09 julho 2017

OS TRÊS DESVIOS

Eu te louvo, ó Pai, Senhor do céu e da terra, porque escondeste estas coisas aos sábios e entendidos e as revelaste aos pequeninos (Mt 11, 25).

Que bela vocação a nossa, sermos cristãos. Somos discípulos de Jesus, seus seguidores. O domingo, celebração semanal da páscoa com Jesus, é uma bela ocasião para sublinharmos essa nossa sublime vocação. É com Jesus, que nós aprendemos a viver como filhos de Deus. Mas, é triste perceber que nem sempre somos fieis a esse grande amor com que ele nos escolheu. “Não foram vocês que me escolheram, fui eu que escolhi vocês”. Aliás, distanciamento do Evangelho e infidelidade é que não faltam em nosso caminho.

A Palavra de Deus deste domingo (14º domingo do tempo comum) pode nos ajudar a corrigir algumas tendências negativas que estão presentes em nosso comportamento. Elas poderiam ser descritas em três tentações. A primeira, a tentação de só dar valor a gente grande. A segunda, a tentação de apoiar o autoritarismo. E a terceira, a tentação de amar as coisas do mundo. São modos de ser que estão na contramão da vocação cristã, coisa de quem não assimilou o Evangelho.   

Tomemos essa primeira tendência: SÓ DAR VALOR A GENTE GRANDE. Nada mais antievangélico do que essa atitude que cultua a grandeza, a riqueza e o saber humano. No Evangelho de hoje, Jesus louva o Pai exatamente porque ele dá valor ao pequeno. “Eu te louvo, ó Pai, Senhor do céu e da terra, porque escondeste estas coisas aos sábios e entendidos e as revelaste aos pequeninos” (Mt 11, 25). O pequenino é o que está em desvantagem na sociedade, o doente, o idoso, o marginalizado... O Pai revelou o Reino aos pequeninos, não à elite do povo hebreu. Cristão é o que pensa e age como o Pai: dá valor aos pequenos.

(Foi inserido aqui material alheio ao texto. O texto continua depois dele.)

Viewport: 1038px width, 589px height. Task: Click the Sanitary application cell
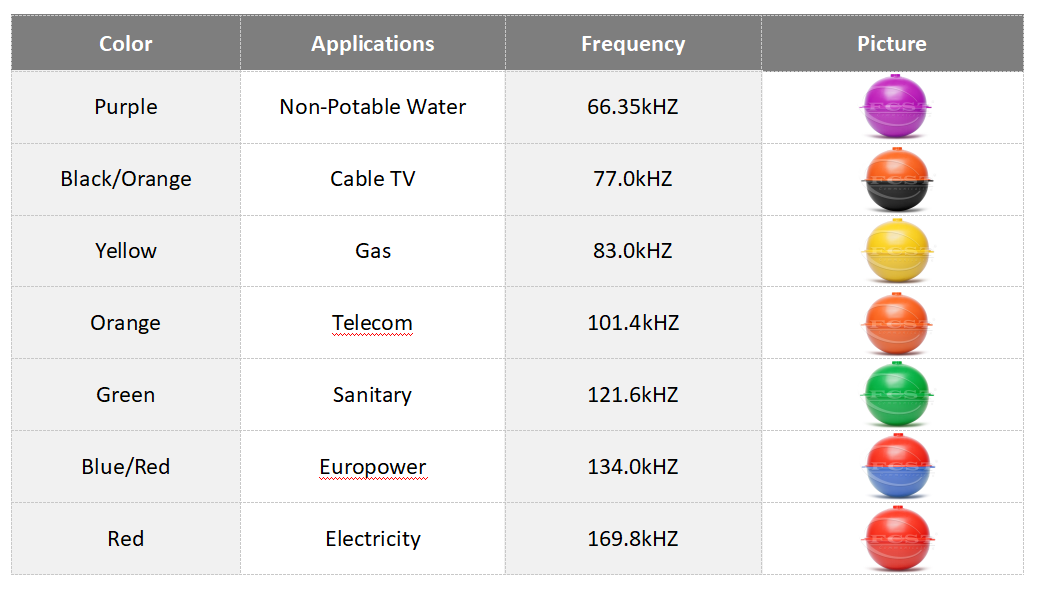click(x=372, y=395)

A segunda tendência negativa, presente em nossa vida, é APOIAR O AUTORITARISMO, prestigiar e imitar o exercício do poder dominador. Nesse ponto, o evangelho nos corrige, apontando  exatamente a pessoa de Jesus. O Profeta Zacarias (primeira leitura) narra a vinda do Messias. “Eis que vem teu rei ao teu encontro; ele é justo, ele salva; é humilde e vem montado num jumento, um potro, cria da jumenta” (Zc 9,9). O jumento era a montaria do pobre, a montaria dos juízes de Israel, os líderes do tempo das tribos.  Jesus é o nosso líder, por excelência. Ele é o servidor, não o potentado que se serve do povo. Mas, temos sempre uma “queda”, uma inclinação pelas lideranças autoritárias, manipuladoras.  Sentimo-nos assim mais seguros. E os imitamos no estilo de se ser pai ou mãe, de chefiar um setor, de exercer a liderança na comunidade e na sociedade. Cristão é o que pensa e age como Jesus: valoriza e realiza o poder como serviço.

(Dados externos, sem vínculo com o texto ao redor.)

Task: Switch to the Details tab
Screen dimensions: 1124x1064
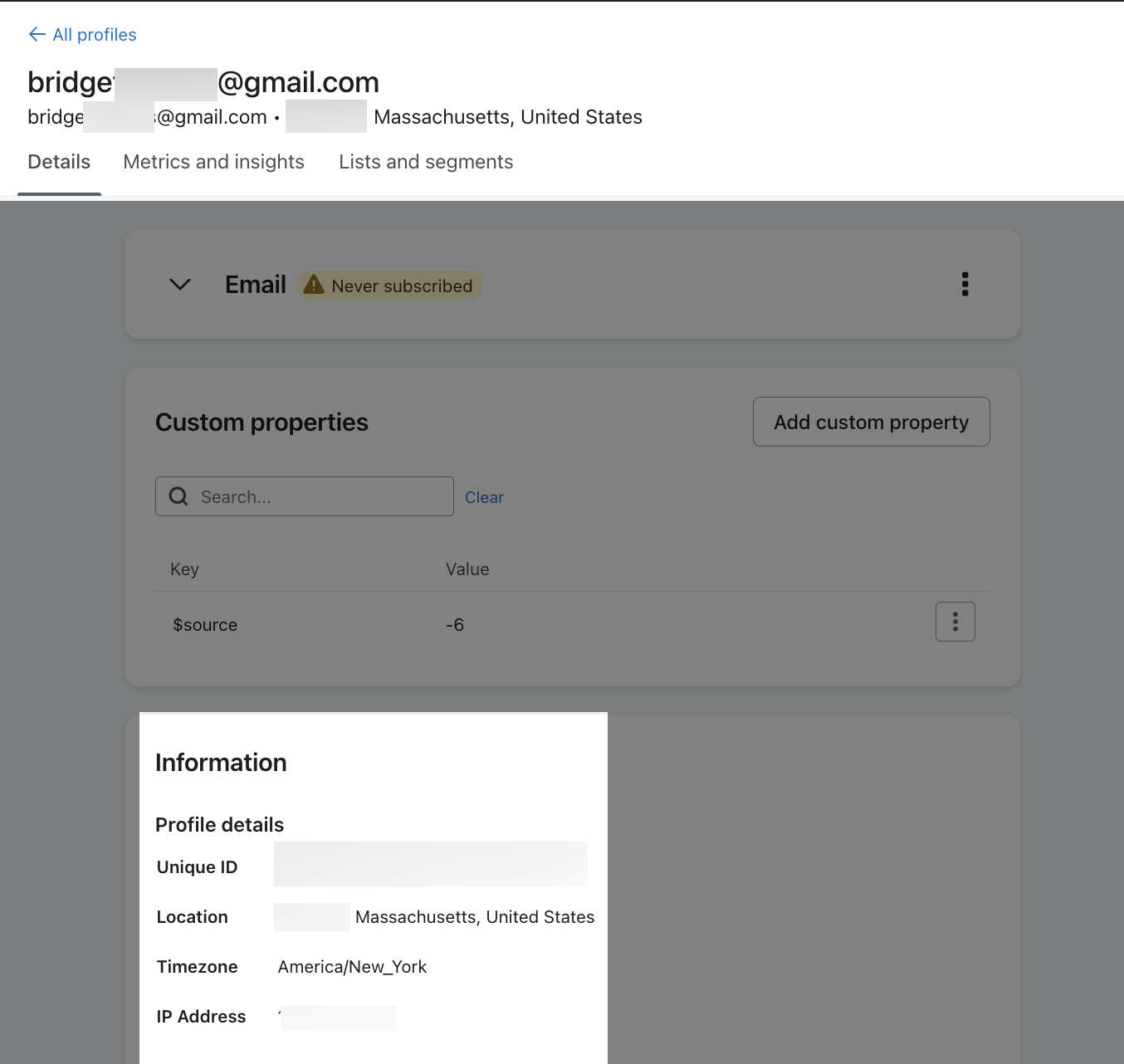Action: pyautogui.click(x=59, y=162)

A terceira tendência negativa a corrigir é AMAR AS COISAS DO MUNDO:  apego ao dinheiro e às coisas materiais, a prostituição, a gula, a bebedeira, a vaidade, o consumismo, a ditadura dos instintos... Vem mesmo a propósito esse trecho da Carta aos Romanos (segunda leitura) lido hoje:  “Vocês não vivem segundo a carne, mas segundo o Espírito, se realmente o Espírito de Deus mora em vocês”. (Rm 8). Viver segundo o Espírito é viver a comunhão com Deus e com os irmãos, construindo fraternidade, solidariedade, vida saudável, alegria e paz. Cristão é o que vive segundo o Espírito Santo: ama as coisas do alto.

A nossa, é uma bela vocação. Atraídos a Jesus, nos inserimos no seio da Trindade. É em Deus que vamos transformando nossa vida, como seguidores de Jesus nesse mundo. Escutemos hoje o seu convite: “Venham a mim, todos vocês, que estão cansados e fatigados sob o peso dos seus fardos, e eu lhes darei descanso” (Mt 11, 28). 

Rezemos com as palavras do Salmo 144:

— Bendirei, eternamente, vosso nome, ó Senhor!
— Ó meu Deus, quero exaltar-vos, ó meu Rei,/ e bendizer o vosso nome pelos séculos./ Todos os dias haverei de bendizer-vos,/ hei de louvar o vosso nome para sempre.
— Misericórdia e piedade é o Senhor,/ ele é amor, é paciência, é compaixão./ O Senhor é muito bom para com todos,/ sua ternura abraça toda criatura.
Glória ao Pai, e ao Filho e ao Espírito Santo, como era no princípio, agora e sempre. Amém.